Pourtant l’Italie, hein, lui fait-on.
Le vieux grommelle un langage rocailleux, d’où sourd "au pied des Alpes", c’est là ce qu’on saisit.
Lui demander d’articuler ? Ça fait des années qu’il n’a plus de dents, bouche en cul-de-poule, a-t-il jamais supporté son dentier ? »

Sa vie n’est pas été de tout repos. Il a dû immigrer, trouver sa place, se faire accepter, fonder une famille, se frotter au crépitement et aux éclats du fer incandescent, voir son petit-fils mourir du tétanos à vingt ans, puis sa femme, et trouver refuge dans une maison qui n’est pas la sienne.
La perte, le deuil et l’histoire du petit clan familial nourrissent ses remémorations.

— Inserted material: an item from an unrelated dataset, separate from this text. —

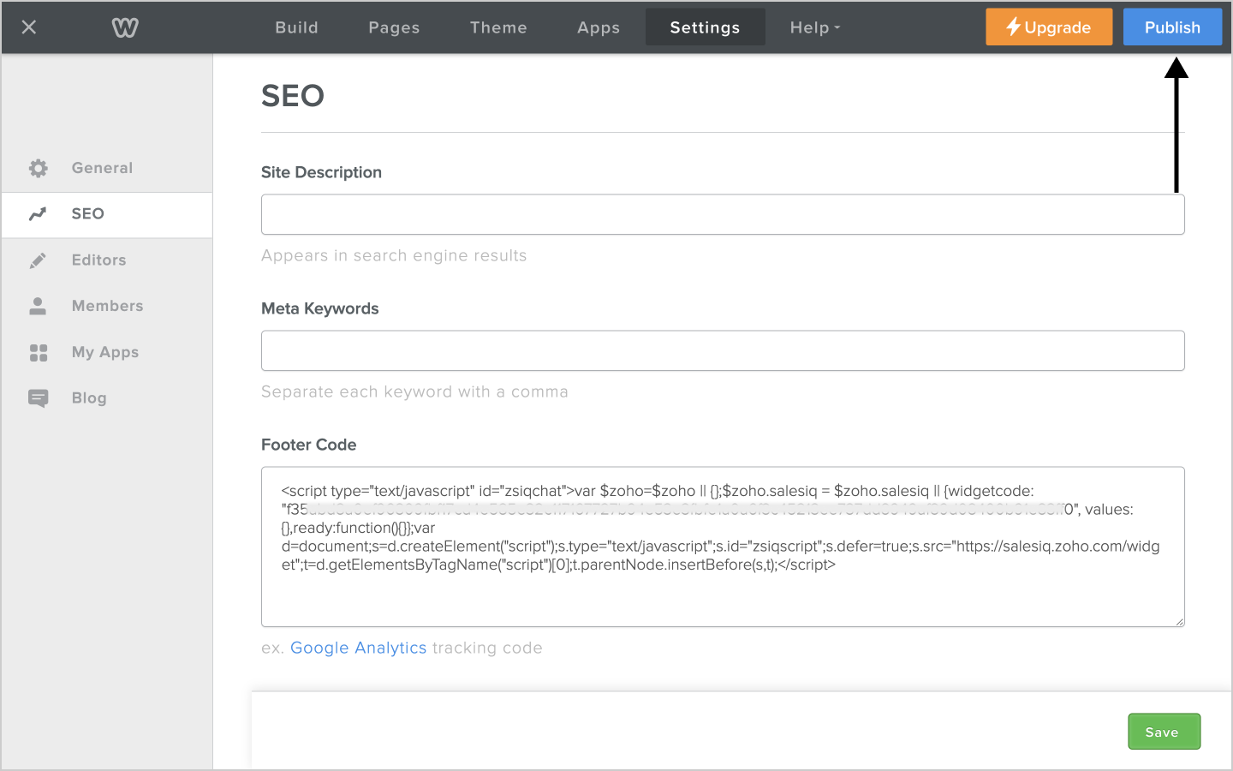
Task: Click the My Apps grid icon
Action: click(39, 352)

Il ne voit plus très bien mais il a encore l’ouïe fine. Rien de ce qui bruisse dans la maison, tandis que Jean-Claude est au travail à l’hôpital, ne lui échappe. Pas même les chuchotements, les frôlements, les gestes amoureux, les corps qui se touchent puis s’assemblent au sous-sol où sa belle-fille (« la petite cinquantaine ») et Blaise, le livreur de bière, vingt-neuf ans, ont l’habitude de se donner du plaisir.

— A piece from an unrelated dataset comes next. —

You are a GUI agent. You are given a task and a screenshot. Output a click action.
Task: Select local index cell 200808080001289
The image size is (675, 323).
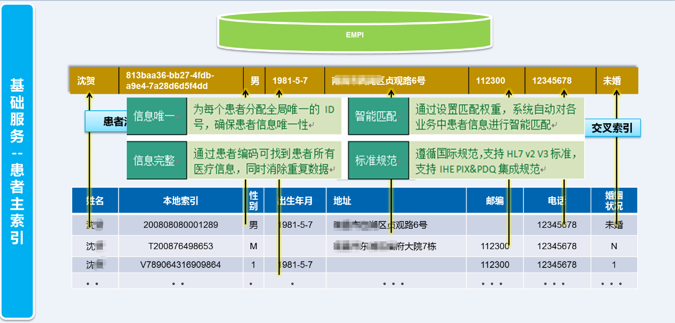(180, 225)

« Elle n’aura pas osé allumer la lumière. Mais je les vois sans rien dans le noir, sur le dessus-de-lit.
Se glisser dans les draps, non, c’est la chose interdite. »

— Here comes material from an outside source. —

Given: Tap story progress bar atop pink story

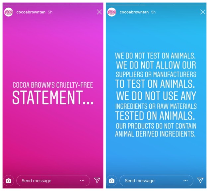Looking at the screenshot, I should click(x=53, y=5).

Il ne peut pas leur en vouloir. Jean-Claude, son fils, il le dit lui-même, est un grand sec et mou. Il n’a d’yeux que pour les faisans, faisanes, cailles, poules naines qu’il élève (« juste pour le regard, mes bestioles, mourront dans la volière »). Son grand rêve est d’acquérir un couple de paons.

Albert comprend le besoin de vibrer des corps. Il a été jeune. Svelte, élancé, charmeur, il en a connu des ébats torrides au bord de la rivière (la Gartempe) avec Dédée, l’épicière du quartier, grand-mère de Blaise. Aujourd’hui aussi vieille que lui, celle-ci vit à quelques encablures et se souvient de tout, y compris, et surtout, de leur ultime fois et de ce qui s’est ensuivi.

« Pas eu l’arrogance ou la présence d’esprit de le tirer du terrier, de confier sa glaire à la glaise. »

Les monologues intérieurs se poursuivent. Le personnage principal va bientôt cesser le sien. Il tirera sa révérence sur la terrasse, ratant la voiture blanche qui passait au même moment derrière les troènes et laissant les derniers de sa lignée (connue ou secrète) continuer leurs routes sans lui.

Lionel-Édouard Martin : Ferpent, soleil par terre, Le Vampire Actif.